The REL also has high-pass connections that run the sub off the signal from the speaker terminals. This is usually how you run the sub for 2 channel audio. I set the HT receiver to "no subwoofer" which sends the entire signal to the speakers so they run full range. I then set the sub in high-pass mode below the speakers so they just fill in the bottom the same as for 2 channel. In our family room this works much better. The bass was too localized for my taste when the sub did most of the work in 5.1 mode running through the subwoofer pre-out.

The lines between what one uses as a woofer and as a subwoofer are very blurred. Subwoofers are primarily designed to be used as "SUBwoofers" i.e. "below the normal range of a woofer". As such, you have to cross them over at a very low frequency and keep the upper and mid-bass out of them. Otherwise, you'll run into the two woofers ( mains and subs ) overlapping within a small frequency range and producing a noticeable hump in the response. This is especially true of a ported design, as the upper bass / lower midrange walks right our the vent from the rear of the cone. This can contribute to the "muddy" or "overpowering" effect that many folks tend to run into. Front loaded subwoofer designs will also tend to suffer from this, as you can hear the harmonic overtones coming from the woofers and this adds to your ability to "localize" the sound. Sean
A friend uses two subs. The first comes out of the sub output from his denon home theatre receiver (avr 3801); this is a McIntosh HT-2 passive sub (dual 12" woofers) powered by two channels of a Parasound hca 1206 (bridged for 350 watts). This provides the bass for home theatre duty.

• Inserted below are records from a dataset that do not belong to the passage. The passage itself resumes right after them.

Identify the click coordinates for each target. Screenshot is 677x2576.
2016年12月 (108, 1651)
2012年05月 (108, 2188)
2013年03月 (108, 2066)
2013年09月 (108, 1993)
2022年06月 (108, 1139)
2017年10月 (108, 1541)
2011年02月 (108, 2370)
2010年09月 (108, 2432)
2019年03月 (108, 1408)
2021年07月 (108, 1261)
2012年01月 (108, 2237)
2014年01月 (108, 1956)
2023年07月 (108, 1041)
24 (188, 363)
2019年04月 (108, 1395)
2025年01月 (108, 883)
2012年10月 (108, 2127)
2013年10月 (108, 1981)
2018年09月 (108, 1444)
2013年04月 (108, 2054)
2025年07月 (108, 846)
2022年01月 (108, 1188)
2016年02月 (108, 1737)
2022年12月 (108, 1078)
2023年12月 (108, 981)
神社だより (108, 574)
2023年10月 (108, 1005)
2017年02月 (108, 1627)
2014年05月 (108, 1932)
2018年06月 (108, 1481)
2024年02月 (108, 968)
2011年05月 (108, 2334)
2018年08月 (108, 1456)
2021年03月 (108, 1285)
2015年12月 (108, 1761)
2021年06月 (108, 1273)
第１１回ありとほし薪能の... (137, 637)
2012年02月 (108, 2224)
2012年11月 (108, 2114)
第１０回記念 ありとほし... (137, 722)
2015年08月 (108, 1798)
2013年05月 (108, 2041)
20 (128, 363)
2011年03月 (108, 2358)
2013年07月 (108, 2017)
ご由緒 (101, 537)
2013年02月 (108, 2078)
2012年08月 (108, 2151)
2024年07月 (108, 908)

The second sub is a fairly old Mirage PS180 (180watt, 12") and gets its signal from the speaker wires for the pair of Linn Tukan front stereo speakers. When listening to stereo only the McIntosh sub is not used; when listening to DVD material then both subs are used.

The results are quite spectacular; and that is when listening from the porch. The new neighbours are not impressed favourably.